To better understand
what a compact city, you can go from the opposite. And look at most of the cities in the world, which go out of themselves and overflow. The main reason for their non-compactness is large-scale development in hard-to-reach areas. For years, a wasteland may gape within the city limits, but beyond the city limits, far from transport lines and highways, giant new buildings appear, constantly shifting these same boundaries, but without any infrastructure or transportation.

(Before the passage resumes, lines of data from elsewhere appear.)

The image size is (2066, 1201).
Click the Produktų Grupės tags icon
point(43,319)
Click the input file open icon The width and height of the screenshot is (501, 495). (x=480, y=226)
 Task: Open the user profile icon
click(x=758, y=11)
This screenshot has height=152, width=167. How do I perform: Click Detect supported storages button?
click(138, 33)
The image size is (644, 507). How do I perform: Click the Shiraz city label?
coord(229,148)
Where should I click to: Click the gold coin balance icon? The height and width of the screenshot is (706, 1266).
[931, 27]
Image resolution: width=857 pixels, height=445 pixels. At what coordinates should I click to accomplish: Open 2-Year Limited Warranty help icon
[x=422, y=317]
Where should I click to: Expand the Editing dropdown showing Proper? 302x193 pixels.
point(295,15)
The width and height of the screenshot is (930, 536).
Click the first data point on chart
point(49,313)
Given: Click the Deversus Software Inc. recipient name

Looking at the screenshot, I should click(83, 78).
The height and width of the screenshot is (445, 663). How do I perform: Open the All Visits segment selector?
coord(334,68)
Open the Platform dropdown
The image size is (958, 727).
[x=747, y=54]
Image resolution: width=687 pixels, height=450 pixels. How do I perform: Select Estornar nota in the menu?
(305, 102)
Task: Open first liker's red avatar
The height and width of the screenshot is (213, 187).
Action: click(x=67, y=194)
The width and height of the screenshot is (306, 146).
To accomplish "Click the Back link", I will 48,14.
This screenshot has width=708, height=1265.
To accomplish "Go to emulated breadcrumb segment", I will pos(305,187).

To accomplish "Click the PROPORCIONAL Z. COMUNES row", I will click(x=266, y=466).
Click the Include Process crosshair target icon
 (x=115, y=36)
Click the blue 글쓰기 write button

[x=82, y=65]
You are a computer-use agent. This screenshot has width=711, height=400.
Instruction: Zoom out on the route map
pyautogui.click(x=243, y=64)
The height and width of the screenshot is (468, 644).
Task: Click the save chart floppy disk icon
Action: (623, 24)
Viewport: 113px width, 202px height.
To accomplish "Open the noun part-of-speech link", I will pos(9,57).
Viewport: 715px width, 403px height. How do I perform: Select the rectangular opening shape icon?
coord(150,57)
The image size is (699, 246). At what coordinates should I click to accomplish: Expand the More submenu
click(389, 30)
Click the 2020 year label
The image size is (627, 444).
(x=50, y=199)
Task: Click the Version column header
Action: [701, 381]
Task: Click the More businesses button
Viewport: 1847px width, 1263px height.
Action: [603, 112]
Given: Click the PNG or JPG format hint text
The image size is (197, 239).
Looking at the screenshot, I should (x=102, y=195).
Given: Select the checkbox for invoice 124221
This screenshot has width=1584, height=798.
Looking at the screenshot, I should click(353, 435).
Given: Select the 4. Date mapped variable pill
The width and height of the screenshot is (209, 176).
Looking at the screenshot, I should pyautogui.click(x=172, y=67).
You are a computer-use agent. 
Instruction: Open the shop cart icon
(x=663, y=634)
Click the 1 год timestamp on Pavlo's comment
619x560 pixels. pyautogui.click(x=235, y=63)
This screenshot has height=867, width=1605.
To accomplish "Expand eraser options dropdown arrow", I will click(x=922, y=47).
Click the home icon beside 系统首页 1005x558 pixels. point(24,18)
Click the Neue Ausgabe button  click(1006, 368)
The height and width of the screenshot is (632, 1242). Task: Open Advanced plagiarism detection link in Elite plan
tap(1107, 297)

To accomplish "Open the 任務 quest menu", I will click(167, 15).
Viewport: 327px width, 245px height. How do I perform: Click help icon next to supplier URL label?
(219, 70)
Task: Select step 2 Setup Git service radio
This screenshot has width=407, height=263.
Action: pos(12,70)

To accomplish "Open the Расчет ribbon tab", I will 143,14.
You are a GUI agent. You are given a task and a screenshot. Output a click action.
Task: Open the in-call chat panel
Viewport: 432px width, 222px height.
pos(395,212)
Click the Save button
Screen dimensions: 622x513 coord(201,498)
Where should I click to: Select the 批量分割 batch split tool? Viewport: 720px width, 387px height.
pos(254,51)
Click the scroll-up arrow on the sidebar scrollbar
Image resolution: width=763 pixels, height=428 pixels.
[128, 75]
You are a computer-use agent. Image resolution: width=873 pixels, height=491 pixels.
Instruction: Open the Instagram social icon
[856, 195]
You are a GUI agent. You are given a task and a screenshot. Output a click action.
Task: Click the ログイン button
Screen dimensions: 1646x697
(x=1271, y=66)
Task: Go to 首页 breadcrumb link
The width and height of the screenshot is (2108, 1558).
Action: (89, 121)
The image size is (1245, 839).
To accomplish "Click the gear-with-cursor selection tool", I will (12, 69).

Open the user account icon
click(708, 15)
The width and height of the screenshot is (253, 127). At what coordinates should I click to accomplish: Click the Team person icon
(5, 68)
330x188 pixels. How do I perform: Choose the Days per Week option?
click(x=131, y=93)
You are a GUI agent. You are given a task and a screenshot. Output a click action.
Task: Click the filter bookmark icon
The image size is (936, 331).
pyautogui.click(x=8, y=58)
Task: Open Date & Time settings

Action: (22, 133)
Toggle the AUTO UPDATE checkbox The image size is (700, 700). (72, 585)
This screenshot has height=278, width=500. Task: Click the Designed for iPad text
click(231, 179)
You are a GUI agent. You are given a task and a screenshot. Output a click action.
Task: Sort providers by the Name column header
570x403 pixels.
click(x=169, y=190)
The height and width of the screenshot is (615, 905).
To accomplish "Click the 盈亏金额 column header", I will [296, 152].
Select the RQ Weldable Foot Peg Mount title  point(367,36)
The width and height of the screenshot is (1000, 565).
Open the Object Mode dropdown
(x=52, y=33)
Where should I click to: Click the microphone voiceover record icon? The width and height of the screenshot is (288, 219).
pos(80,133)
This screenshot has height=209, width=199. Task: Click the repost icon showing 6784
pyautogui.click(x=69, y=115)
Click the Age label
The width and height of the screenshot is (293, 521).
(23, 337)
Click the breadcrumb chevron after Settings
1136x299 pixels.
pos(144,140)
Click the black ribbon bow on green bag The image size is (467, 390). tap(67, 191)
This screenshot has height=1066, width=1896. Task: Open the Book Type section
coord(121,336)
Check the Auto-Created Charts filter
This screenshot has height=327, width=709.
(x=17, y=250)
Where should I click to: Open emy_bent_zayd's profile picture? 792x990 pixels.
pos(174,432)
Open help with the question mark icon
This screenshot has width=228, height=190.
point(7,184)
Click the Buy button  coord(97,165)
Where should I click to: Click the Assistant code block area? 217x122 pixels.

That is where the phrase “the city (insert name) is not rubber” is appropriate: you can not pull the urban fabric endlessly – sooner or later it will tear and cease to be a coherent environment. In this case, another disadvantage of such planning will crawl out – the monofunctional of districts, their fullness with a single function. Thus, most of the inhabitants of a torn, sprawling city live in one area, work in another, which is located at a considerable distance, a study in a third, have fun in a fourth, and so on to infinity. And when all these masses begin to move simultaneously along the same routes, collapse occurs.
Inner Growth
Although such schemes of cities are still alive in the whole world, the urban planners of the USA, Canada, Europe, Australia, and New Zealand have been actively changing the situation since the end of the last century. Their main principle is to develop cities not in the width but inside the existing borders: to increase urban density, use free or abandoned land within cities for construction, protect open countryside around cities, and reduce the pressure of cities on suburbs.
In China, for example, even though cities are expanding in breadth, it happens differently: new areas of dense construction are clustered in the vicinity of major transport lines. Russian urban planners in recent years are also beginning to attempt to make cities more compact, and therefore more comfortable. The principles of a short-distance city are already incorporated in the master plans of Perm, Nizhny Novgorod, Chita, and Zelenograd.
To be fair, it must be said that the format of the compact town has an inverse side: the higher the population density, the shorter distances residents have to cover in cars, but at the same time in a densely populated area itself, the number of cars inevitably increases. Here we have to look for compromises: impose parking restrictions, close some streets, and make some areas completely pedestrian.